DNA的甲基化是指生物體在 DNA甲基轉移酶(DNA mothyltransferase,D MT)的催化下,以S-腺苷甲硫氨酸(SAM)為甲基供體,將甲基轉移到特定堿基上去的過程。DNA甲基化是人類重要的表觀遺傳學修飾,它可以調控基因的表達[19],由于甲基化的異常變化早于腫瘤的惡性增生[20],它的檢測對腫瘤的早期診斷有重要意義。AnQ等[21]報道在所研究的105例非小細胞肺癌患者中,73.3%的血樣中和79.3%的腫瘤樣中,p16基因發生甲基化異常改變。Fujiwara K等[22]檢測了91例肺癌患者血漿中的p16,MGMT、DAPK、RASSF1A和RAR-β基因,其中45例患者存在甲基化異常現象。Liu JY[23]等也檢測了137例肺癌患者血漿中的p16基因,結果是105例患者存在甲基化現象,說明p16基因與肺癌的相關性比較高,對于肺癌的早期診斷有重要的意義。對于不同的惡性腫瘤,存在高甲基化現象的相關基因也不同,研究顯示前列腺癌與 GSTP1基因[24-25]、腎癌與 VHL基因[26-27]、結直腸與MLH1基因[28]、食管癌與APC基因[29]相關性很高。建立各種惡性腫瘤的相關基因甲基化譜式對于腫瘤的早期診斷、預后判斷及治療都具有重要意義。
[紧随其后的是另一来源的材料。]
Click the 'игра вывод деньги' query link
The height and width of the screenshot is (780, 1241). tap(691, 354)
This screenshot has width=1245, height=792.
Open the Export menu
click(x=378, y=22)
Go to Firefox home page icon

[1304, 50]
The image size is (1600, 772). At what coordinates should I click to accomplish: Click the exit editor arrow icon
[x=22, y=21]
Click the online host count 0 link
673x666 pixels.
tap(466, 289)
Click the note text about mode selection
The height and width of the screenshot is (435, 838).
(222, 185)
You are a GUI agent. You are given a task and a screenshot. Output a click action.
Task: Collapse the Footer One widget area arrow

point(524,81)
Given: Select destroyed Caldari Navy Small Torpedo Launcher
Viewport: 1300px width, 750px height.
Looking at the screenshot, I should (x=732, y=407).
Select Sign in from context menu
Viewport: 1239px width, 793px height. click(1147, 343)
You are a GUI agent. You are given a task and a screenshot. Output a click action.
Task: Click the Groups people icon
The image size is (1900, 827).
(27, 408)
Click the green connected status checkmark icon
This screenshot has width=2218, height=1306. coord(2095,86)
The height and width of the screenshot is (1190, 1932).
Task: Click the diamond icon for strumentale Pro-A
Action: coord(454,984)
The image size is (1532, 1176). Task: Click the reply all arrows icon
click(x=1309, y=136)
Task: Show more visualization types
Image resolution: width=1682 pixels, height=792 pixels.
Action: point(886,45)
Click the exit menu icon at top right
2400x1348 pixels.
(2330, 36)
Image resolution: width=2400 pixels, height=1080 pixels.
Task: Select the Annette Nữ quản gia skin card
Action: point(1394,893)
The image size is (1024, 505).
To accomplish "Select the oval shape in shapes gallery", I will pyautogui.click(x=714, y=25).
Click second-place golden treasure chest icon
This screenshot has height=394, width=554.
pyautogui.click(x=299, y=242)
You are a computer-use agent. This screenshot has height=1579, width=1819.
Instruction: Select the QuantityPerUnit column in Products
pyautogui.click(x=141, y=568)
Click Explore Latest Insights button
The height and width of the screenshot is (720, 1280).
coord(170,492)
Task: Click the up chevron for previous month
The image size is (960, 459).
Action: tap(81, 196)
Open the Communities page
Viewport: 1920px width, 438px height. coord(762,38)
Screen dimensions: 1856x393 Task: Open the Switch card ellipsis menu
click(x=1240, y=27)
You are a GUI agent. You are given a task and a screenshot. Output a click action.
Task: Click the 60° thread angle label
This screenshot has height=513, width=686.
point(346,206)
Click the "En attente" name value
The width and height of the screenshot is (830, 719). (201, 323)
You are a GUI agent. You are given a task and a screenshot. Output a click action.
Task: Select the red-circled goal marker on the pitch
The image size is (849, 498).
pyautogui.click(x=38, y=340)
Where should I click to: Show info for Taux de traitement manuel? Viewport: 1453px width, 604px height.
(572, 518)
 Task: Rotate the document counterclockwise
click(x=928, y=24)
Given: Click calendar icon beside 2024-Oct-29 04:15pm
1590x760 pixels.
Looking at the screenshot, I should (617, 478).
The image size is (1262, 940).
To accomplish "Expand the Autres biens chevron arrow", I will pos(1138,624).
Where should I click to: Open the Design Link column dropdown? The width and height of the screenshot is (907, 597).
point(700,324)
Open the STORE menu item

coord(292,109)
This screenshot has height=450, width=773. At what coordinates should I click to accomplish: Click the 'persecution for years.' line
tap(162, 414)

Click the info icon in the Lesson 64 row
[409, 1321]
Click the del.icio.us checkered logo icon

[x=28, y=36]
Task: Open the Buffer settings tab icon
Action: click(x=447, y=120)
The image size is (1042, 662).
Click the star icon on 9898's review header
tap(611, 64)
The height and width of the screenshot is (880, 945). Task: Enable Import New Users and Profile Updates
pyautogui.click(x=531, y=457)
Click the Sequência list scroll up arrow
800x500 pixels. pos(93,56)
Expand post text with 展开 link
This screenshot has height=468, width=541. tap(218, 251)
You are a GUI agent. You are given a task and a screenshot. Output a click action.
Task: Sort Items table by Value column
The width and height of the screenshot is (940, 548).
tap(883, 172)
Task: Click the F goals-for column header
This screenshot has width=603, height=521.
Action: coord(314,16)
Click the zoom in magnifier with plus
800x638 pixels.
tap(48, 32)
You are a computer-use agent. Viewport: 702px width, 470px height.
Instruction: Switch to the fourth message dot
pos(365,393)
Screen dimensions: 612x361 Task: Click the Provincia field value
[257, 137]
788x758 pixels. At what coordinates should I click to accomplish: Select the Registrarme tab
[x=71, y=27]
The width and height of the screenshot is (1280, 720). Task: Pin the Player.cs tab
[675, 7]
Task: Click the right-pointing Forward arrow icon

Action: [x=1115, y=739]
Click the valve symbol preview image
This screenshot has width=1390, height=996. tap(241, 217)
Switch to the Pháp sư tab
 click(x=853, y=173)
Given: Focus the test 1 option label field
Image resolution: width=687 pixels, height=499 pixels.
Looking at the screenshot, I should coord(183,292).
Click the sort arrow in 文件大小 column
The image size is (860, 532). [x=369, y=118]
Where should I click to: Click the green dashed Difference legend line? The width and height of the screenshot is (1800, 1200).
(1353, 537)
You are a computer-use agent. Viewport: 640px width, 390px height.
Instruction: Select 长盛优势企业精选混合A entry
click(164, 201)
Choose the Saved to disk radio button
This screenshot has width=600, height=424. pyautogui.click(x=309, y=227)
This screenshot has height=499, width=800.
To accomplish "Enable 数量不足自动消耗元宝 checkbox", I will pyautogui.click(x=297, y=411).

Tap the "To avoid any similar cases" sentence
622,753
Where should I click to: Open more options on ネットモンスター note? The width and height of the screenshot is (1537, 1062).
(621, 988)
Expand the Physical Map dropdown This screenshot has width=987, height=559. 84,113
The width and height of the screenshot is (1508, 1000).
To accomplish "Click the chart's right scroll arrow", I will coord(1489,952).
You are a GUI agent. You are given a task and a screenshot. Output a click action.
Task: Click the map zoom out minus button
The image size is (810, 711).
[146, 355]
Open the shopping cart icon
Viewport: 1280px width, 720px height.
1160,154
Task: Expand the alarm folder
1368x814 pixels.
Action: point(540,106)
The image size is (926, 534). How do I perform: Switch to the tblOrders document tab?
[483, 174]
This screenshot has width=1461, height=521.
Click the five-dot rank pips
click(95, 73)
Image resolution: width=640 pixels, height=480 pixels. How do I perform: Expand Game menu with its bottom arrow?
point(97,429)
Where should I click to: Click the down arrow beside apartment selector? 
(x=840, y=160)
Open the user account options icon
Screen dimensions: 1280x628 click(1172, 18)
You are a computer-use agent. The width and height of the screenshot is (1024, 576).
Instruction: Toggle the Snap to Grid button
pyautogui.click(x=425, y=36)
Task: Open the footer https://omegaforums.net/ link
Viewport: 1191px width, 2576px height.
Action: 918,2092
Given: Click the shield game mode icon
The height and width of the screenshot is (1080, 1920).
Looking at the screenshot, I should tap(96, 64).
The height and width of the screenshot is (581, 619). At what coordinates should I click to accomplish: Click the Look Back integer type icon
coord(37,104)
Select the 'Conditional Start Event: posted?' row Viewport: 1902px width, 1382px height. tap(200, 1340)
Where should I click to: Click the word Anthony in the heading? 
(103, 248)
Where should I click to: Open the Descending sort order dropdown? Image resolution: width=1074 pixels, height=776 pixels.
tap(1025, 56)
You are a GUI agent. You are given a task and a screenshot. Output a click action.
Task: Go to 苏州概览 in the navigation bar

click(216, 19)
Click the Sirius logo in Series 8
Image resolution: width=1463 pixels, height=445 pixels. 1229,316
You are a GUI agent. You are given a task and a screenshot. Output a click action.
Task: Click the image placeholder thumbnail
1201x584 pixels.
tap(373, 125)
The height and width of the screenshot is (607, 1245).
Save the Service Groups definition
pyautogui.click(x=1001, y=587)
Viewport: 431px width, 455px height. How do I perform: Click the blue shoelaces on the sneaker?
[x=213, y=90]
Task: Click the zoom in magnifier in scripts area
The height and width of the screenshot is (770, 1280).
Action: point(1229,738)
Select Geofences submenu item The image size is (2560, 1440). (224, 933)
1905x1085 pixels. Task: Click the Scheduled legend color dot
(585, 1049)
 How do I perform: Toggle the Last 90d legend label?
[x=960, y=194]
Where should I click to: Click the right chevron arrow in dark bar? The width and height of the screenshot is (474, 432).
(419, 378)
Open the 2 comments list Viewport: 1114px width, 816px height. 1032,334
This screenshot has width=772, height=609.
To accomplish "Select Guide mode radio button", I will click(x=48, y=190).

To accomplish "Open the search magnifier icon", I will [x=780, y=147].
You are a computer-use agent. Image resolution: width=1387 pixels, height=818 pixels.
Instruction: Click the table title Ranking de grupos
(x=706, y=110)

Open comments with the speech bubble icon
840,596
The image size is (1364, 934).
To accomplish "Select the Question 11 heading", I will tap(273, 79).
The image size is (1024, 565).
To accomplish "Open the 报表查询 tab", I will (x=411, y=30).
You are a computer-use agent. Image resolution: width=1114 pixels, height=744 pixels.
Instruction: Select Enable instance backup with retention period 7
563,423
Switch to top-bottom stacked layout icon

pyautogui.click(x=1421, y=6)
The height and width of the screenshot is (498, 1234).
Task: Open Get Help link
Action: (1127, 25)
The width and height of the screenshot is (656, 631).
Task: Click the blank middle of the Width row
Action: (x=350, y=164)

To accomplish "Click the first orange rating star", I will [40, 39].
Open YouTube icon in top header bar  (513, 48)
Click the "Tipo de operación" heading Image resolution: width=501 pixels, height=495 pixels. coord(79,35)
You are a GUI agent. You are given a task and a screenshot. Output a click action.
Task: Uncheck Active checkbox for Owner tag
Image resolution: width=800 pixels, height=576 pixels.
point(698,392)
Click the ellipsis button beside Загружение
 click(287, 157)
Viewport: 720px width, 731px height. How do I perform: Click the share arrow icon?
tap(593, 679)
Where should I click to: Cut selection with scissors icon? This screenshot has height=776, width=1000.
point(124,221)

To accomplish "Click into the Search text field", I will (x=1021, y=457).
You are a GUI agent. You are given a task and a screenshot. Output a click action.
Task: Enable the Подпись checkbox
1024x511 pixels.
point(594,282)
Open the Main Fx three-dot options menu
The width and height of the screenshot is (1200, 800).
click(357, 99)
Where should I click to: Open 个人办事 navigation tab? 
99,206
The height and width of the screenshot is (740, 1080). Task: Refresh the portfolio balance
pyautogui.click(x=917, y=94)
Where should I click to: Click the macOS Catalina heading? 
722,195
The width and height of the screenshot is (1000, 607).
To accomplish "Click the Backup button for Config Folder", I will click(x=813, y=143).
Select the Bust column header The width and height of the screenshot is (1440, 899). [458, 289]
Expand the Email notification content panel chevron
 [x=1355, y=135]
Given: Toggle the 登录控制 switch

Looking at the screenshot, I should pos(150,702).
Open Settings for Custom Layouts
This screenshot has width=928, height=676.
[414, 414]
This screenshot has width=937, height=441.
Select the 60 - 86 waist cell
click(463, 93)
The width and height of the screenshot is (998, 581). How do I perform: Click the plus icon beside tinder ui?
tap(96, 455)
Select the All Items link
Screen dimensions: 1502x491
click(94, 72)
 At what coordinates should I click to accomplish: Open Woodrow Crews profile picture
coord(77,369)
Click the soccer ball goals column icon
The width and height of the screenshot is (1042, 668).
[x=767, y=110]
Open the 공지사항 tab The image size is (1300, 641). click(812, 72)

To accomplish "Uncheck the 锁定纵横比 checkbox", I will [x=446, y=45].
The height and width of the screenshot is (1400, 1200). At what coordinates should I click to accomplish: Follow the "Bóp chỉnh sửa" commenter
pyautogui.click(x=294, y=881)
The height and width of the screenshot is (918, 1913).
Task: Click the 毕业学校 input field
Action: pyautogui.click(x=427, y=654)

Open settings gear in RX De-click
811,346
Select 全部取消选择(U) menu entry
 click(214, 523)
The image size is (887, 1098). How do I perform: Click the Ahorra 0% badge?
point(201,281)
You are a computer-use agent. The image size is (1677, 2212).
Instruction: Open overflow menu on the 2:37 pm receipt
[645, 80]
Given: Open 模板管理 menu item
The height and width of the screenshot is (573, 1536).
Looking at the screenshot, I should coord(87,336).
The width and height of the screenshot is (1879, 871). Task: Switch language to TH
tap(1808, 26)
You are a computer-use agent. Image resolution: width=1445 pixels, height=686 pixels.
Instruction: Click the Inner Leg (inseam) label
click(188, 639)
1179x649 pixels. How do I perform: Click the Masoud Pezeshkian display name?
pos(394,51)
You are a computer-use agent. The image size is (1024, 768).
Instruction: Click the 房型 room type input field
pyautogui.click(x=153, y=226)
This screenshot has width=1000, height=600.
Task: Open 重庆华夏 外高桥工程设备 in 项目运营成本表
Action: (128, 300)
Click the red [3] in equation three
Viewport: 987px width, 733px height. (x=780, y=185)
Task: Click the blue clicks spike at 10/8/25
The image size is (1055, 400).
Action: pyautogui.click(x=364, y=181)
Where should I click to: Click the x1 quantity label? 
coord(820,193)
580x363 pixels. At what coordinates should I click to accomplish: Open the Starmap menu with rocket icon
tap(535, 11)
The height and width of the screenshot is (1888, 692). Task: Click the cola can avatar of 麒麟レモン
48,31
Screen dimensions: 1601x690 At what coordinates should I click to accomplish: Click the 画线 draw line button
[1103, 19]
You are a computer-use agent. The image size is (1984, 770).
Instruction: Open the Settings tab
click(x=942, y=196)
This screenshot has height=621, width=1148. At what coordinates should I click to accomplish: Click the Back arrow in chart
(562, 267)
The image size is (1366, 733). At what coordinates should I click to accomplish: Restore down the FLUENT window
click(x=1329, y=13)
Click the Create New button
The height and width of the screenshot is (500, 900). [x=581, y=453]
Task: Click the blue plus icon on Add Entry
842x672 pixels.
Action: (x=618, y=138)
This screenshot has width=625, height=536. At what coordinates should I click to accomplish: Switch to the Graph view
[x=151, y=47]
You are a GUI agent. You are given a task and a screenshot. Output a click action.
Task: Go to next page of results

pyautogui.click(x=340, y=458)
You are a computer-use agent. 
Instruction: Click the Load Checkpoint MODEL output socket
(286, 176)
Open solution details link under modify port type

循環DNA的甲基化現象與腫瘤細胞DNA的甲基化現象呈現高度的一致性,并且甲基化異常現象先于腫瘤蛋白標志物的出現,對于惡性腫瘤的早期檢測更有優勢,有望成為評價腫瘤狀態的特異性標志物。

3.3 微衛星改變

微衛星(microsatellite)序列,又稱短串聯重復(short tandem repeat,STR)序列,屬于第二代DNA遺傳標記,是由2-6個堿基對作為核心單位,串聯重復排列而成的一類DNA序列,它在人類基因組中分布廣泛且呈高度多態性。腫瘤中微衛星改變主要有兩種:微衛星雜合性的缺失(Loss Of Heterozygosity,LOH)和微衛星不穩定性(Microsatellite Instability,MSI)。

3.3.1雜合性缺失(LOH)

LOH常表現為一條等位基因的突變及另一條等位基因的缺失,通過缺失使得雜合體中原先隱性突變的抑癌基因被顯示出來,可以同時伴有基因兩側標志的缺失,使抑癌基因周圍的區域成為純合子或半合子,LOH可導致抑癌基因的失活,從而參與腫瘤的發生及發展。Allan等[17]對60例未確診但懷疑有肺癌的病例進行研究,檢測了47份支氣管黏膜組織DNA和40份血漿DNA。結果發現,47份支氣管黏膜組織中有13份檢測出了LOH,而這13例患者都被證實患有肺癌,而40份血漿中有13份被檢測出了LOH,這13例患者中有12例被證實患有肺癌,在血漿中檢測出LOH的患者中63%也可在相應的組織內檢測出LOH,而在腫瘤組織內檢測出LOH的患者中有86%也可在血漿中檢測出。說明了檢測血漿中DNA的LOH可以作為早期診斷肺癌的一種手段。

3.3.2微衛星不穩定性(MSI)

MSI指在腫瘤發展的早期由于錯配修復缺陷導致的DNA復制錯誤從而改變了微衛星序列的重復數目,出現滑動的插入及缺失,表現為基因組中簡單重復序列次數的增加或減少,導致微衛星序列不能正常地發揮基因表達調控作用,進而使細胞增殖及分化異常,直接促進了惡性腫瘤形成和發展。Nunes等[18]用8個微衛星不穩定標志研究91例頭頸部鱗癌患者的循環DNA,其中早期者17例,進展期者74例。結果有58例腫瘤組織發生微衛星不穩定性改變,并在17例(29%)患者循環DNA中檢測到類似的改變,說明MSI的檢測對于腫瘤的中早期檢測具有一定的意義。

4 循環DNA的臨床意義

健康人的外周血中只含有極少量的循環DNA,在炎癥及腫瘤患者的外周血中循環DNA的含量明顯增加。如果將檢測外周血DNA水平應用于診斷惡性腫瘤,則必須先排除各類急慢性炎癥和自身免疫性疾病。Leon[3]等很早就提出了監測外周血游離DNA水平在觀察療效、預測復發方面的作用,測定了173例不同惡性腫瘤患者治療前外周血游離DNA的水平并觀察其在放療后的變化,結果表明,有轉移的患者平均 DNA濃度為209±39 μ g/L,而無轉移患者平均為 100±30 μ g/L,有顯著差異。循環DNA水平與腫瘤患者的生存密切相關,手術前檢測循環DNA水平可以初步判斷腫瘤的侵襲轉移潛能及預后,有助于對病人治療方案的選擇。循環DNA分子學改變對腫瘤的早期診斷及預后評估都有重要意義。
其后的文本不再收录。